A French economist, b. at Mugron, a small city in the Department of Landes, 29 June, 1801; d. at Rome, 24 December, 1850. He was the son of Pierre Bastiat, whose father had founded at Bayonne a business house that prospered in consequence of the franchise granted this port by the Treaty of Versailles, but ceased to flourish under the prohibitory regime of the Empire. The widely different effects of these two economic systems upon the fortunes of his family undoubtedly gave rise to Bastiat’s free-trade opinions. Left an orphan at the age of nine, he was brought up by his paternal grandfather and, after pursuing his studies at St. Sever and Sorèze, entered the business founded by his grandfather and then conducted by his uncle at Bayonne. Returning to Mugron in 1825, he inherited an extensive estate through the death of his grandfather, and subsequently devoted himself to farming. After the Revolution of 1830 he was appointed justice of the peace at Mugron and, being deeply interested in political economy, gave himself up to it with great earnestness and constituted himself the champion of commercial liberty. In 1841 he published his first essay “Le fisc et la vigne” and, apprised of the free-trade movement that Cobden was then directing in England, joined forces with him. In 1844, his article, “L’influence des tarifs anglais et francais” in the “Journal des Economistes” opened his way to fame. Then, appeared successively: “Sophismes économiques”, “Cobden et la ligue”, and several pamphlets, one of which, “Pétition des marchands de chandelles”, against the sun that interferes with the candle merchants’ trade, is a little masterpiece of verve and delicate irony. Elected to the Constituent Assembly in 1848, and then to the Legislative Assembly, he became the implacable enemy of socialism, against which he wrote: “Propriété et loi”, “Capital et rente”, “Justice et fraternité”, “Protectionisme et communisme”, and other treatises.

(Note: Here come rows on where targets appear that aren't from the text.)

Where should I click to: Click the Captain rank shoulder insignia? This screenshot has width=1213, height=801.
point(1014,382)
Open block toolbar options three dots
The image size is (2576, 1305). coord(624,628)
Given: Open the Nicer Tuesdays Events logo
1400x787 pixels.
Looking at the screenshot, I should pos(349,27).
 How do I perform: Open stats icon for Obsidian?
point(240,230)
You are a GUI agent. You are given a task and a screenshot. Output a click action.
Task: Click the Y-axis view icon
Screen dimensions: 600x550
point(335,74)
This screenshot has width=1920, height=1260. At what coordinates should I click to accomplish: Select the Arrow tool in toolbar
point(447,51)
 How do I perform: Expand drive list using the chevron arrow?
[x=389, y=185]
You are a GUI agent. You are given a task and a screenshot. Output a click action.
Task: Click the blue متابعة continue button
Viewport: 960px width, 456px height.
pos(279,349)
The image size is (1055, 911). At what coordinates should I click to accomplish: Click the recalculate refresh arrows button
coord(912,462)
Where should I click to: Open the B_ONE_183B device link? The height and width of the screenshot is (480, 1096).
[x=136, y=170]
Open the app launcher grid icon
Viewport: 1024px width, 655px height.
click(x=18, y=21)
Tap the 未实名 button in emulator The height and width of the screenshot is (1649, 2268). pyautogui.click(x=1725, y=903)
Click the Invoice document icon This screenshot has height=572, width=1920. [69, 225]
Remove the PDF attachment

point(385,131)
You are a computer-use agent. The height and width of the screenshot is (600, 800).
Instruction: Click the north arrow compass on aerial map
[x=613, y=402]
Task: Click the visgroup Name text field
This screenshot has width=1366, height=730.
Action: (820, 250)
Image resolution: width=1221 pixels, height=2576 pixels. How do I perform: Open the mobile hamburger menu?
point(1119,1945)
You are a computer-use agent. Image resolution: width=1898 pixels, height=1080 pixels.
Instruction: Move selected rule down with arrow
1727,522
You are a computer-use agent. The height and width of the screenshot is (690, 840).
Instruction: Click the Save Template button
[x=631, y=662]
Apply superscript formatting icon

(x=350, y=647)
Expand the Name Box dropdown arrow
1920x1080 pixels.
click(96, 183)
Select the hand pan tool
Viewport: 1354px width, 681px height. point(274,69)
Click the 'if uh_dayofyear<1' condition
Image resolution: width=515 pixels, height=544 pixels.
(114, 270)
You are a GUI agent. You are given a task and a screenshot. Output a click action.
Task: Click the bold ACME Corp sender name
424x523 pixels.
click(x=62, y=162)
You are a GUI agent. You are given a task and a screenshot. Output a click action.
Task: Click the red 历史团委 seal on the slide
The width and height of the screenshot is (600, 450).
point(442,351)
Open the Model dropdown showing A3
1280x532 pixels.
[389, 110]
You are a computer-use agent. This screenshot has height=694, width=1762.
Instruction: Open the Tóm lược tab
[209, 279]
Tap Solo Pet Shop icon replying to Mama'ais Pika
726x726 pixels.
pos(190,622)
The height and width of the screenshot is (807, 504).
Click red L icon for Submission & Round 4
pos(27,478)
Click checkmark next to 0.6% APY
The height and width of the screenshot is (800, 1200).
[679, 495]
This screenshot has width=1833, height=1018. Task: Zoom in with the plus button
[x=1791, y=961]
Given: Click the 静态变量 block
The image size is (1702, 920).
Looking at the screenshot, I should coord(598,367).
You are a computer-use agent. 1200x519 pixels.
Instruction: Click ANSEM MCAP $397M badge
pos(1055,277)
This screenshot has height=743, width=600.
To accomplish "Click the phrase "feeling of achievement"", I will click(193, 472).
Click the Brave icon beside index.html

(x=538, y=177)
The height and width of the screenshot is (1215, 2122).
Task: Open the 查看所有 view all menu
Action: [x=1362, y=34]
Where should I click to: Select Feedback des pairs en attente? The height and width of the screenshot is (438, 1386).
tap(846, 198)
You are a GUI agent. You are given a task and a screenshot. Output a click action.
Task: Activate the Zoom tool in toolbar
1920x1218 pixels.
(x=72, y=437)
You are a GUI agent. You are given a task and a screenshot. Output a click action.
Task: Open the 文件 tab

In 1849 he published “Harmonies économiques”, which the illness that had already undermined his health prevented him from finishing.Bastiat belonged to the Liberal school and enunciated its principles on the following liens: “Let men work, trade, learn, form partnerships, act and react upon one another, since according to the decrees of Providence, naught save order, harmony, and progress can spring from their intelligent spontaneity”. (Harmonies, p. 12.) Of a sincere and generous nature he was fitted to understand and defend Catholic truth; but the prejudices in the midst of which he lived kept him aloof from the Faith until the very eve of his death. It was in Rome that his eyes were opened to the light of Catholicism, and Prodhon, his enemy, says that in his last hour Bastiat cried out with Polyeucte: “I see, I know, I believe; I am a Christian”. Some time before his death he declared that if God would but grant him a new lease of life he would devoted his energy to the development of Christian harmony and political economy, but he did not live to fulfill his vow. Bastiat’s complete works were published by Guillaumin (Paris, 1854, 1872).